● PROBLEM DETAILS: Your response should consist of every entry, unchanged.
--------------------------------------------------
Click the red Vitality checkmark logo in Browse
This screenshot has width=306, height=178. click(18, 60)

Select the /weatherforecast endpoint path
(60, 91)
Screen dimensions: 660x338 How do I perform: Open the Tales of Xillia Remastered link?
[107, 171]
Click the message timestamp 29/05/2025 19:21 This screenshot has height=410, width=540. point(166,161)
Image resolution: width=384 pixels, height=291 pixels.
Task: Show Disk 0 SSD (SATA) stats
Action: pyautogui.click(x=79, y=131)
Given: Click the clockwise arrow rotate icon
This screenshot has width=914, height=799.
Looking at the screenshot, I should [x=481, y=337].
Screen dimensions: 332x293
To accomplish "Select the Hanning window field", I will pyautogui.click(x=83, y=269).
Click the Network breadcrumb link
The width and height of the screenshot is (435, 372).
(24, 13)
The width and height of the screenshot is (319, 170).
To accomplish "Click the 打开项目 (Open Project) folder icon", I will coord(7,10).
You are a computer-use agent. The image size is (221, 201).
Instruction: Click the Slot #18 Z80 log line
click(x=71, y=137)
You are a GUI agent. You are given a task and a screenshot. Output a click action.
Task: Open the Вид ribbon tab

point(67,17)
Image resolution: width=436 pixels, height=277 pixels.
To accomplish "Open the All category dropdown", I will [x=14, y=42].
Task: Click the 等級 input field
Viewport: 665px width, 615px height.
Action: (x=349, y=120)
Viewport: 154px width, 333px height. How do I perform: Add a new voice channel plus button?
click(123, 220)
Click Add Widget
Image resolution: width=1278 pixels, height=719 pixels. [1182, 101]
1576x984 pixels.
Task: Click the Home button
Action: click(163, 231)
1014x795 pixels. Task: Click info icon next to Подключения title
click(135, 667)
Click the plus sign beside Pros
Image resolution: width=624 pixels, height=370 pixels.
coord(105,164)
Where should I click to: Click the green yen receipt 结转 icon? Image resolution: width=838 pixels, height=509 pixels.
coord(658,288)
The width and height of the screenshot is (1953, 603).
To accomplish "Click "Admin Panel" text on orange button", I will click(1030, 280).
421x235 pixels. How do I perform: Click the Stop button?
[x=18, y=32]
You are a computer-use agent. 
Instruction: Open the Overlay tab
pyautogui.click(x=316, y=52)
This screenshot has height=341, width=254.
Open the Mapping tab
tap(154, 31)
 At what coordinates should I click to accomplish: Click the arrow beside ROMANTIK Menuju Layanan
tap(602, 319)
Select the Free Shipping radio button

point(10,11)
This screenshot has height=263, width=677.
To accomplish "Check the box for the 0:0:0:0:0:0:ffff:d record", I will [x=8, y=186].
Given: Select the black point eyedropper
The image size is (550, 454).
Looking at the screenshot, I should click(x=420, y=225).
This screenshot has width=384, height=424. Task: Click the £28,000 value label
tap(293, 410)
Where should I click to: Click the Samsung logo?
--------------------------------------------------
● SOLUTION TO THE EXERCISE:
Click the red Vitality checkmark logo in Browse
This screenshot has width=306, height=178. click(18, 60)

Select the /weatherforecast endpoint path
(60, 91)
Screen dimensions: 660x338 How do I perform: Open the Tales of Xillia Remastered link?
[107, 171]
Click the message timestamp 29/05/2025 19:21 This screenshot has height=410, width=540. point(166,161)
Image resolution: width=384 pixels, height=291 pixels.
Task: Show Disk 0 SSD (SATA) stats
Action: pyautogui.click(x=79, y=131)
Given: Click the clockwise arrow rotate icon
This screenshot has width=914, height=799.
Looking at the screenshot, I should [x=481, y=337].
Screen dimensions: 332x293
To accomplish "Select the Hanning window field", I will pyautogui.click(x=83, y=269).
Click the Network breadcrumb link
The width and height of the screenshot is (435, 372).
(24, 13)
The width and height of the screenshot is (319, 170).
To accomplish "Click the 打开项目 (Open Project) folder icon", I will coord(7,10).
You are a computer-use agent. The image size is (221, 201).
Instruction: Click the Slot #18 Z80 log line
click(x=71, y=137)
You are a GUI agent. You are given a task and a screenshot. Output a click action.
Task: Open the Вид ribbon tab

point(67,17)
Image resolution: width=436 pixels, height=277 pixels.
To accomplish "Open the All category dropdown", I will [x=14, y=42].
Task: Click the 等級 input field
Viewport: 665px width, 615px height.
Action: (x=349, y=120)
Viewport: 154px width, 333px height. How do I perform: Add a new voice channel plus button?
click(123, 220)
Click Add Widget
Image resolution: width=1278 pixels, height=719 pixels. [1182, 101]
1576x984 pixels.
Task: Click the Home button
Action: click(163, 231)
1014x795 pixels. Task: Click info icon next to Подключения title
click(135, 667)
Click the plus sign beside Pros
Image resolution: width=624 pixels, height=370 pixels.
coord(105,164)
Where should I click to: Click the green yen receipt 结转 icon? Image resolution: width=838 pixels, height=509 pixels.
coord(658,288)
The width and height of the screenshot is (1953, 603).
To accomplish "Click "Admin Panel" text on orange button", I will click(1030, 280).
421x235 pixels. How do I perform: Click the Stop button?
[x=18, y=32]
You are a computer-use agent. 
Instruction: Open the Overlay tab
pyautogui.click(x=316, y=52)
This screenshot has height=341, width=254.
Open the Mapping tab
tap(154, 31)
 At what coordinates should I click to accomplish: Click the arrow beside ROMANTIK Menuju Layanan
tap(602, 319)
Select the Free Shipping radio button

point(10,11)
This screenshot has height=263, width=677.
To accomplish "Check the box for the 0:0:0:0:0:0:ffff:d record", I will [x=8, y=186].
Given: Select the black point eyedropper
The image size is (550, 454).
Looking at the screenshot, I should click(x=420, y=225).
This screenshot has width=384, height=424. Task: Click the £28,000 value label
tap(293, 410)
Where should I click to: Click the Samsung logo?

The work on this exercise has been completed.